While nothing could totally prep the former St. John’s University men’s basketball star for losing his famous father, Anthony Mason, to a heart attack at 48 in February, big Mase did get his son ready to pick up his mantel and continue his legacy when the time arrived by treating him like a man – even as a teenager.
“It helped me achieve that balance to be able to step into this place and be able to stand strong for my family and stand strong for my pops,” Mason Jr. said.
Events like the May 14 dedication of the Springfield Gardens gymnasium that bears his father’s name don’t really help with his healing process. They may temporarily ease the pain, but a piece of Mason Jr. will always be gone. Instead, those events remind Mason Jr. of the work ahead and the lives still being touched through his dad’s story of perseverance.
“This is long-lasting because it’s my father,” Mason Jr. said. “I carry his name. I carry his looks. I can look in the mirror every day and see him. The healing in my situation doesn’t stop. It’s a soothing feeling.”
He has shown how positive a force he can be as he has made his transition from ball player to businessman. Mason Jr. spoke with the current Springfield Gardens boys’ basketball team prior to the gym’s dedication and grabbed their attention with a simple message.
He told them: Do your best in everything from sports to school to family life. Your actions now affect your legacy and the one you leave for your kids. Also, never be satisfied with what you have. You can always do more.
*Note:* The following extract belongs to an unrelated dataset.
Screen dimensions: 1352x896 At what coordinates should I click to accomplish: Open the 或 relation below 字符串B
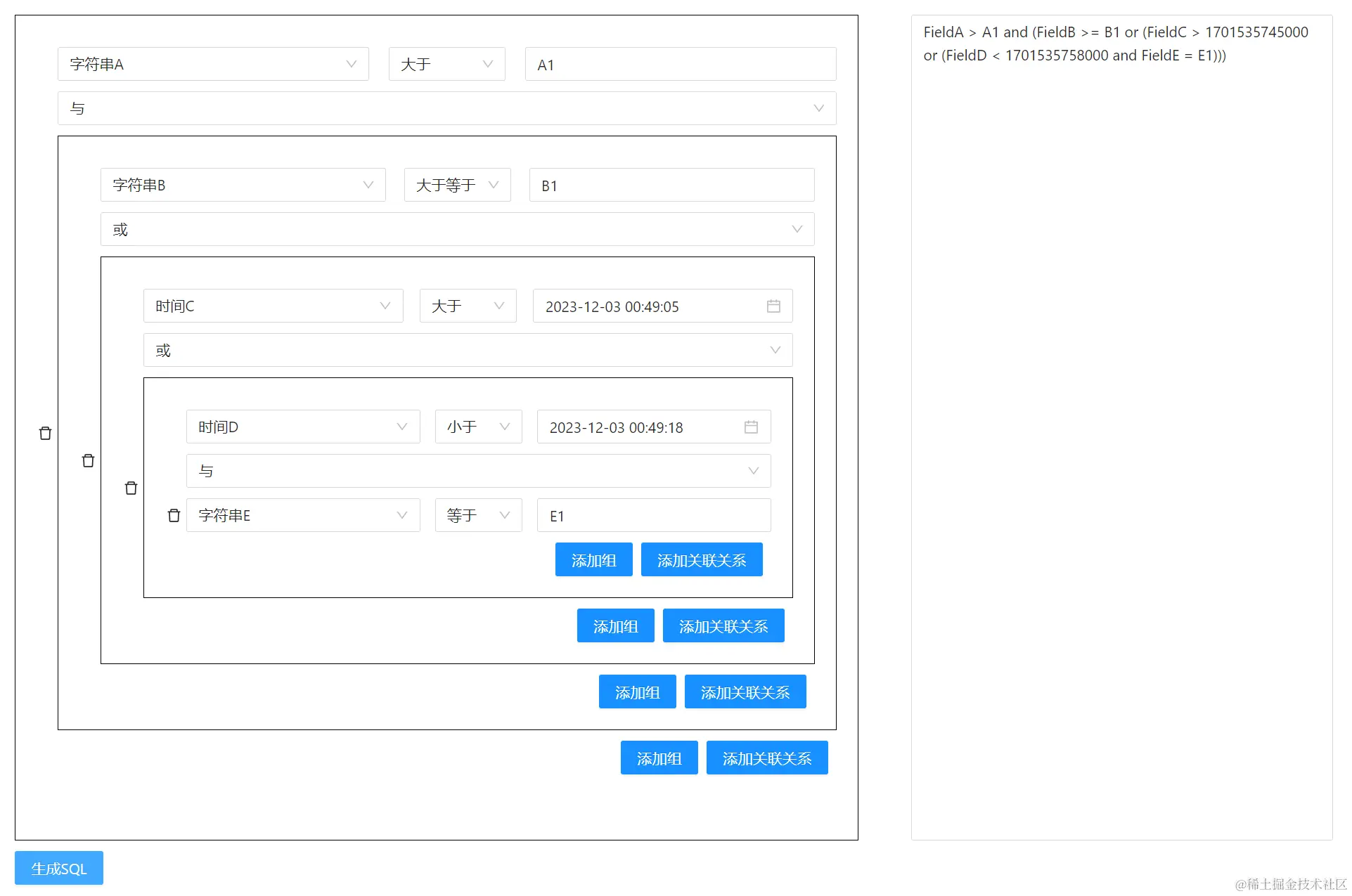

“They were all ears,” Springfield Gardens boys’ basketball coach Angelo Buono said. “He related very well to them. He spoke the truth and spoke it straight, and the kids really responded to that.”
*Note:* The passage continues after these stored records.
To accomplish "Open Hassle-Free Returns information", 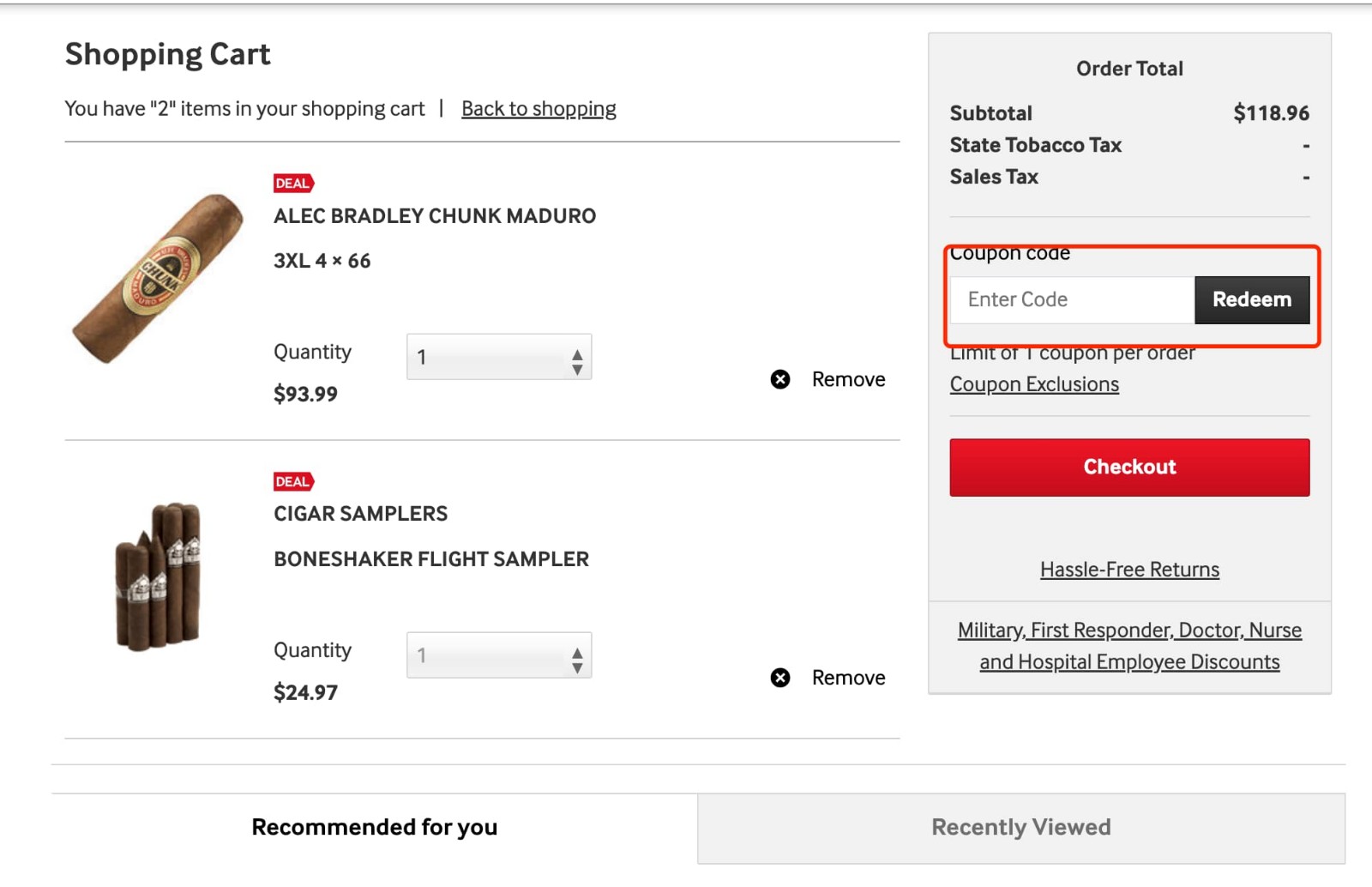I will click(x=1129, y=569).
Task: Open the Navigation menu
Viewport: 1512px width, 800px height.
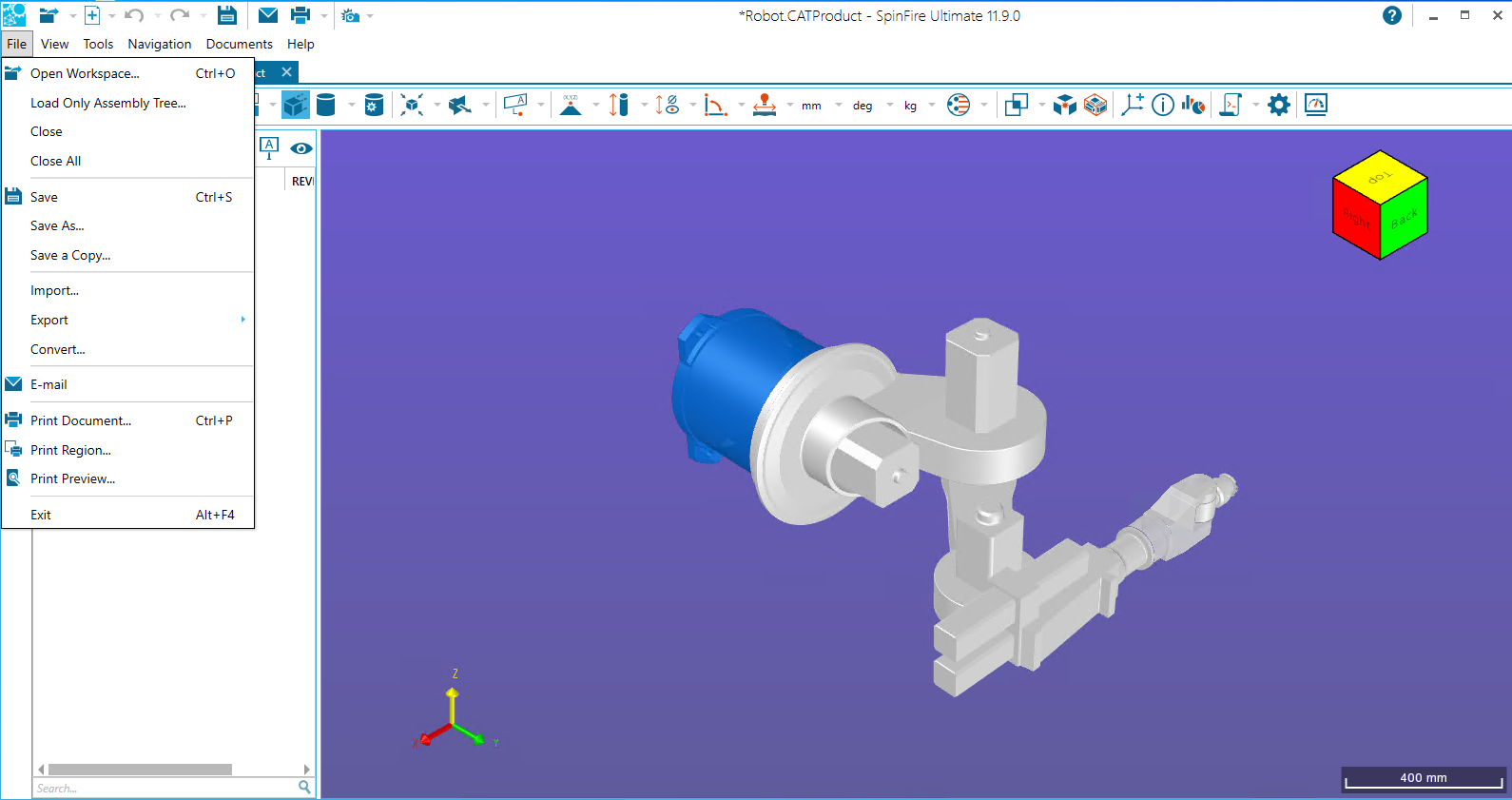Action: pyautogui.click(x=159, y=44)
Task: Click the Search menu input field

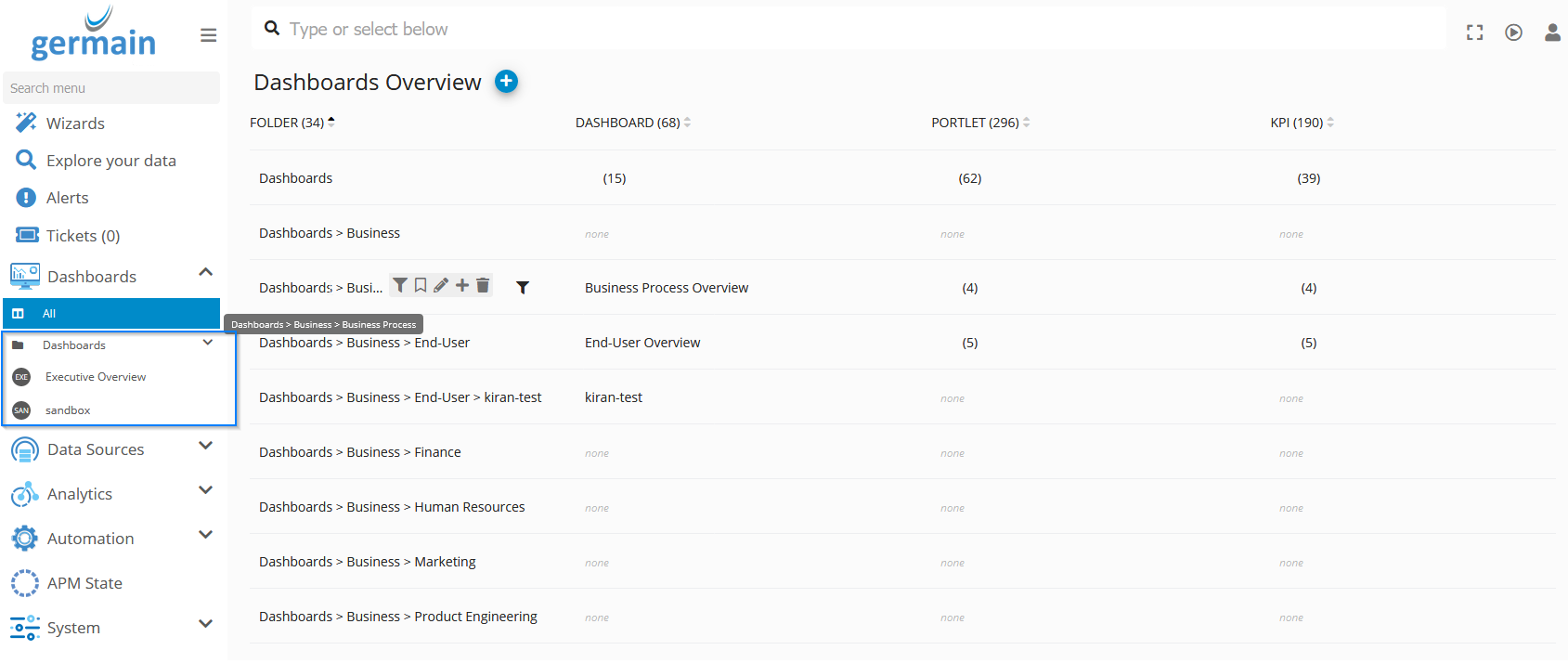Action: pos(111,88)
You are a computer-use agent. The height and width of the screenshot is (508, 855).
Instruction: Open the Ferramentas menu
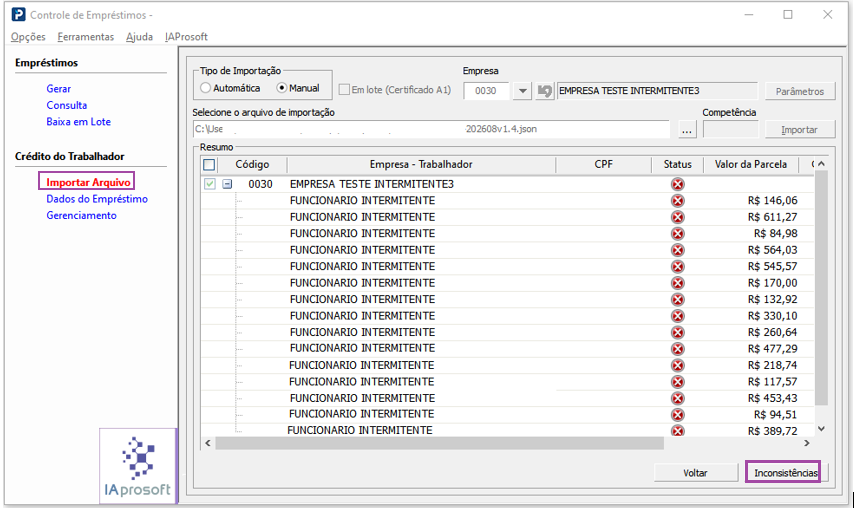[86, 37]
What’s next for Mason Jr. is continuing to be the face of his family and anything done in his dad’s memory. A scholarship fund is in the works. The charismatic 28-year-old appears more than ready for his new role. The star player on Norm Roberts’ St. John’s teams in the late 2000’s, Mason Jr. is no stranger to the spotlight.
That composure showed when Mason Jr. consoled his younger brother Antoine, who began breaking down as he addressed the Springfield Gardens crowd. He also signed every autograph and took every selfie asked for after the ceremony.
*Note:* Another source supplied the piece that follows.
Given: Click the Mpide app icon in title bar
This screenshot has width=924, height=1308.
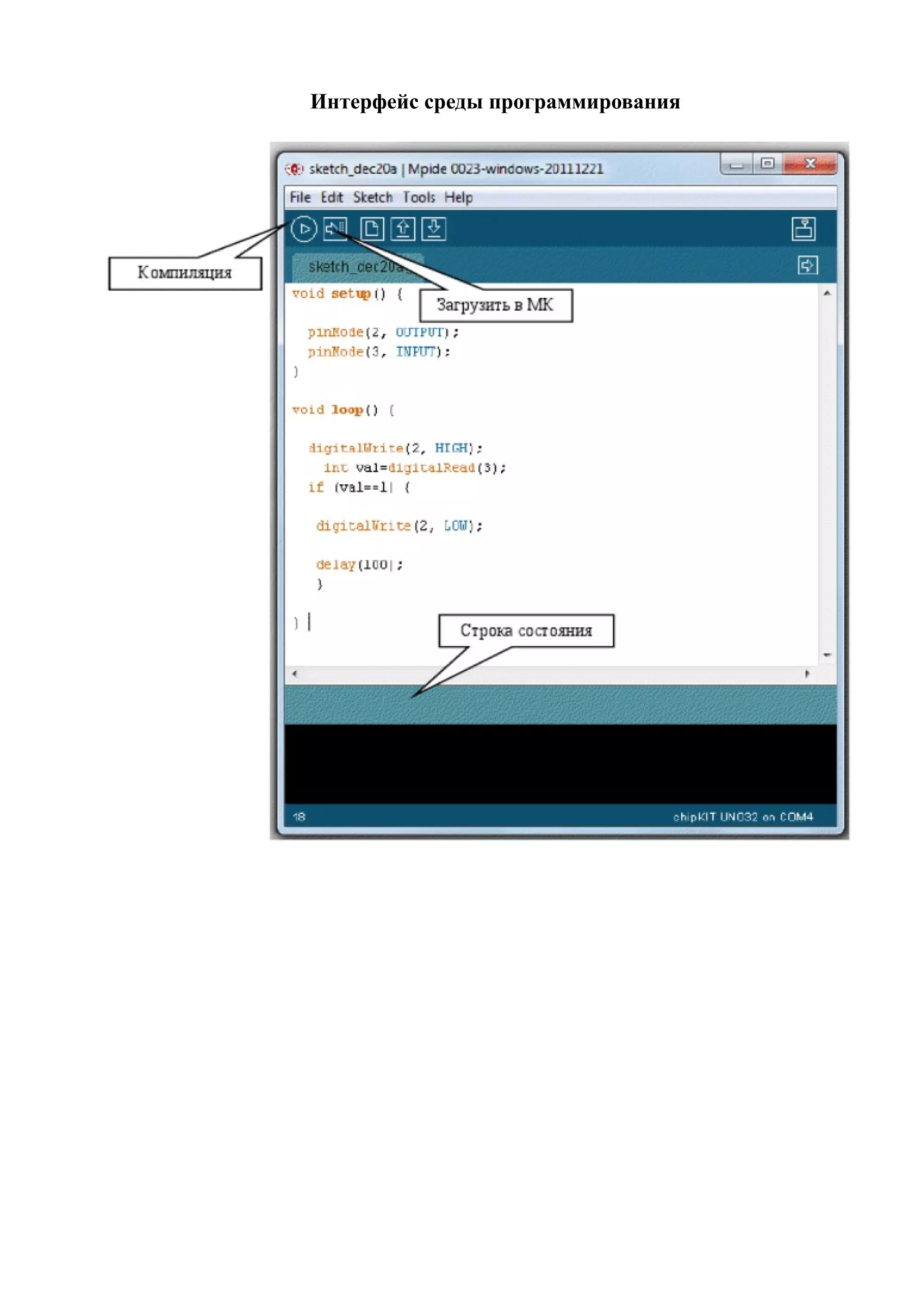Looking at the screenshot, I should (294, 169).
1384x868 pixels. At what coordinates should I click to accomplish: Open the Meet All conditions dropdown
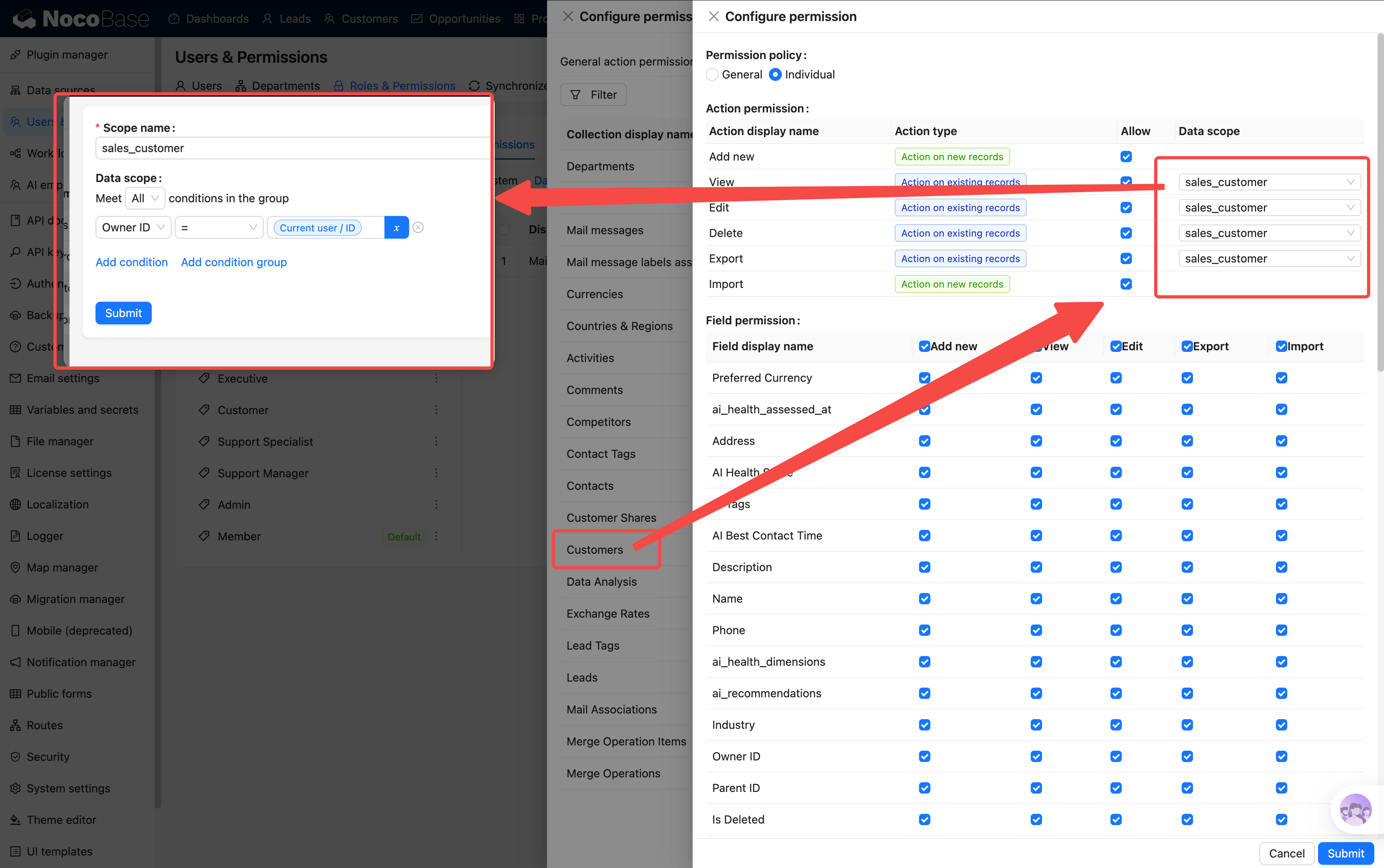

“He’s not that much older than us,” Springfield Gardens junior guard Joel Boyce said. “He can relate to a lot of stuff. He tells me stuff about school and how to be a better student-athlete.”
Mason Jr. was just heeding some of the advice he gave the basketball players. People gravitate to athletes, looking to them to lead by example, so set the right one. Mason Jr. learned that lesson, and the generosity that inspired it came from his dad. Others will learn it from him now.